Richard Thompson, Chairman of both Alzheimer’s Society’s SUAD and Surrey County Cricket Club, knows first-hand the impact dementia can have on a loved one.
He said: “Dementia is the UK’s biggest killer. The impact on families is devastating. What we are trying to do with this day is to open our doors to families living with dementia, offering them a thought through and supportive environment, thereby allowing people to once more enjoy a day at the cricket.”
Alzheimer’s Society’s SUAD campaign will provide hope for future generations through research and transform the way the industry supports people affected by dementia, so no player, former player or fan across the nation faces dementia alone.
Alec Stewart, Surrey County Cricket Club’s Director of Cricket, former England cricket captain and Alzheimer’s Society SUAD champion, said: “I’m honoured to support the brilliant work of Alzheimer’s Society and get behind its efforts to raise vital funds and awareness to make the biggest difference to people affected by dementia.
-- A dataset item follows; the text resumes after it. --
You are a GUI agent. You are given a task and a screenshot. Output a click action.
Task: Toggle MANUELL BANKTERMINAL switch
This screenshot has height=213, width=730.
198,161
I’m looking forward to welcoming people living with dementia, their families and their carers to the ground to watch a great day of cricket.”
In the UK there are currently 900,000 people living with dementia, enough to fill the Oval 33 times, while London has nearly 79,000 people living with the condition, in Lambeth borough where the Oval stadium is, an estimated 1,900 people are living with dementia.
Surrey County Cricket Club is also supporting Alzheimer’s Society’s Forget Me Not Appeal, taking place throughout June, with players sporting the Forget Me Not badge during training, to mark the occasion.
Matt Hughes-Short, Strategic Change Programme Manager for SUAD at Alzheimer’s Society, said: “It is vital people affected by dementia stay connected to their communities. We are delighted to be collaborating with Surrey County Cricket Club for this dementia friendly fixture, as part of our SUAD campaign.
“As well as creating a dementia friendly industry, the campaign seeks to increase funds and awareness of our support services such as the Dementia Connect support line (0333 150 3456), and will increase understanding of dementia amongst players, former players and fans.
“A diagnosis of dementia doesn’t have to stop people enjoying a day out at the cricket or staying connected with other fans.”